Now this is one I am going to listen to later this morning.
The silent highwayman, 1858 |
"Melvyn Bragg and guests discuss the stench from the River Thames in the hot summer of 1858 and how it appalled and terrified Londoners living and working beside it, including those in the new Houses of Parliament which were still under construction.
There had been an outbreak of cholera a few years before in which tens of thousands had died, and a popular theory held that foul smells were linked to diseases.

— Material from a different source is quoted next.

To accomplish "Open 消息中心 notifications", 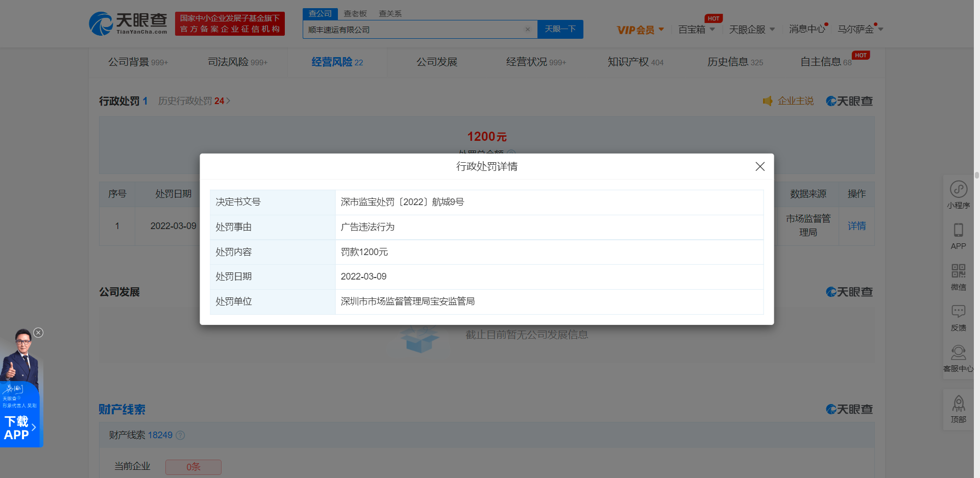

The source of the problem was that London's sewage, once carted off to fertilise fields had recently, thanks to the modern flushing systems, started to flow into the river and, thanks to the ebb and flow of the tides, was staying there and warming in the summer sun.
The engineer Joseph Bazalgette was given the task to build huge new sewers to intercept the waste, a vast network, so changing the look of London and helping ensure there were no further cholera outbreaks from contaminated water.
With Rosemary Ashton, Emeritus Quain Professor of English Language and Literature at University College London, Stephen Halliday, Author of ‘The Great Stink of London: Sir Joseph Bazalgette and the Cleansing of the Victorian Metropolis’, and Paul Dobraszczyk, Lecturer at the Bartlett School of Architecture at University College London"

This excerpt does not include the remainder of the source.